Statistical Learning builds prediction models. The term refers to learning from data, specifically data that has an element of randomness in it. This data is called the training set and consists of observables and outcomes. We then use this data to create prediction rules which we apply to new data to predict outcomes for the new data.
A financial example is to predict stock prices of companies from their financial reports by looking at past data showing the relationship between financial reports and stock prices.
There are a number of different ways to construct prediction rules. See some examples below. The examples are arranged in order of increasing power and ability to predict.
Regression Models construct equations that give the outcome as an explicit function of the data such as y = a + b*x. Linear function are the best known functions and are commonly available in most packages. Nonlinear models and models with more than one explanatory variable are more complicated and require expertise to fit and to interpret.

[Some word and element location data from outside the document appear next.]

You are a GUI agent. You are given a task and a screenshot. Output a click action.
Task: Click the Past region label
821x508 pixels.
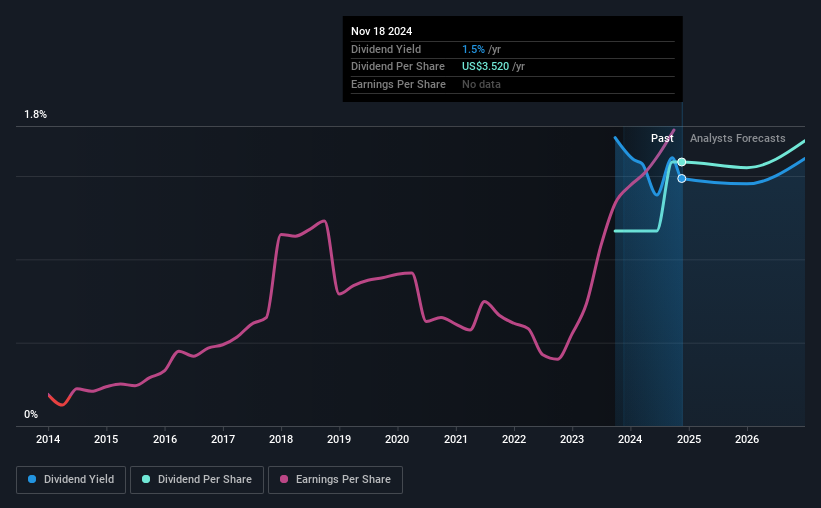[662, 138]
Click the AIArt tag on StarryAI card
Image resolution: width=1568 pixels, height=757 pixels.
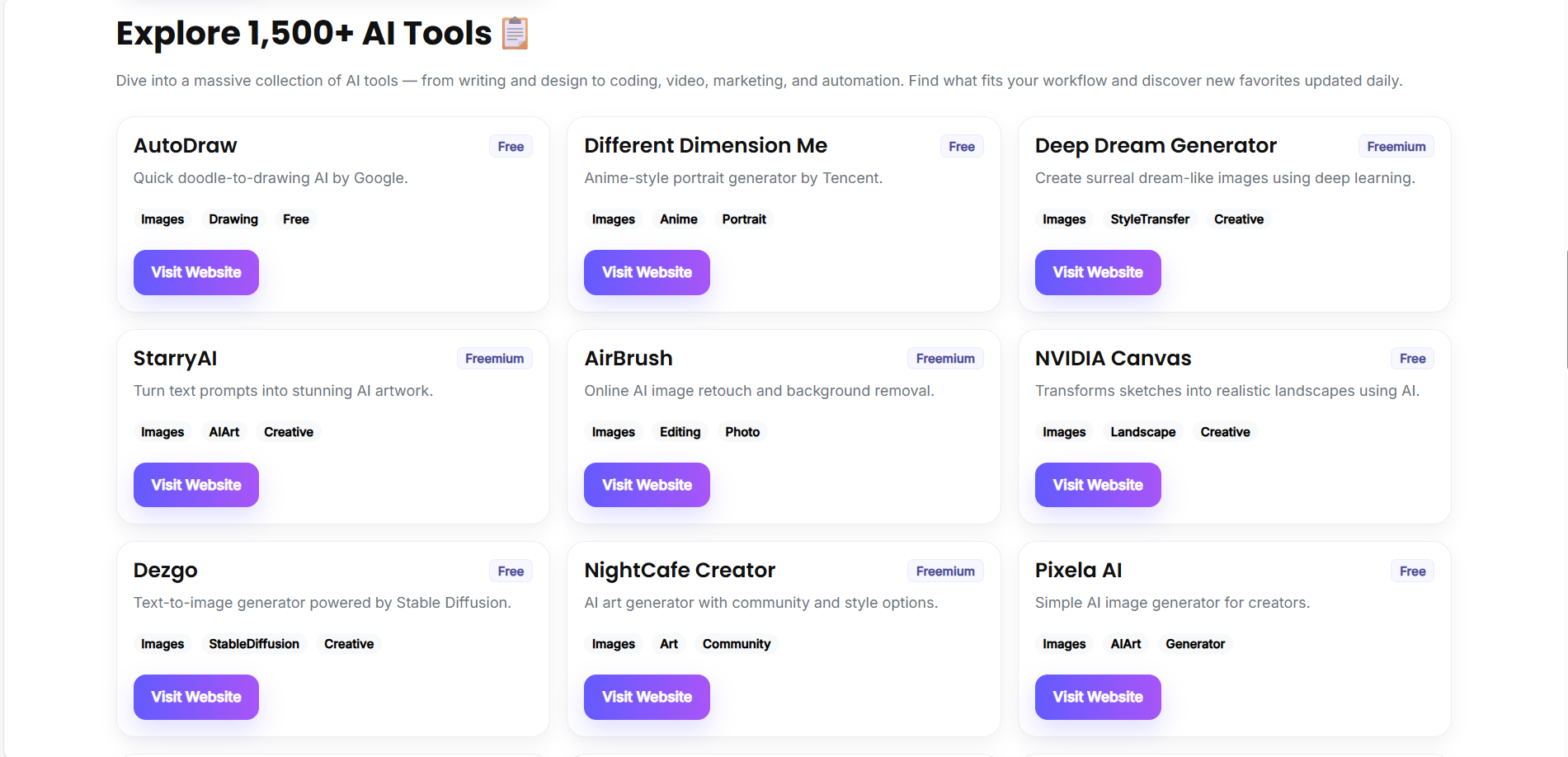pyautogui.click(x=224, y=431)
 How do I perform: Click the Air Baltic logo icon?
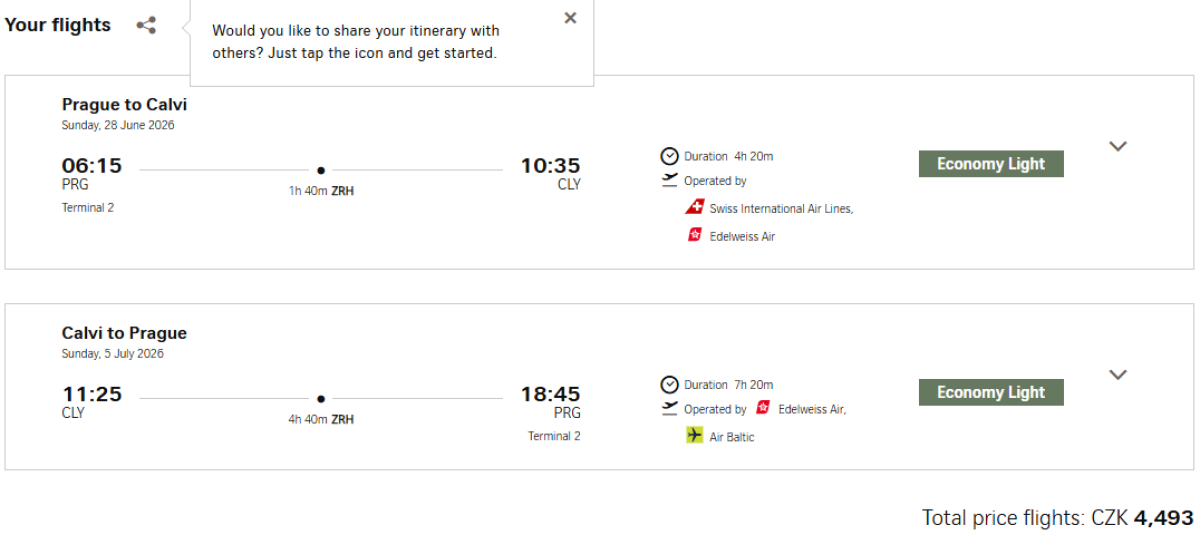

Financial data often has dozens of explanatory variables and regression models quickly become dangerous as the number of variables increases. The coefficients of the regression become meaningless due to noise and correlations among the variables. Techniques such a Ridge Regression and the Lasso are required to reduce prediction error.
Projection pursuit is a type of regression technique which involves finding the most "interesting" possible projections in multidimensional data. A projection is a way of reducing multidimensional data into fewer dimensions similar to the way a projector can project a 3D object onto a 2D screen.
Deep Learning is a new area of Machine Learning which goes a bit "deeper" into the data to come up with some transformations of the data (such as clustering) to which the usual methods of machine learning are then applied. An example might be a word recognition task where the deeper task is to recognise letters first.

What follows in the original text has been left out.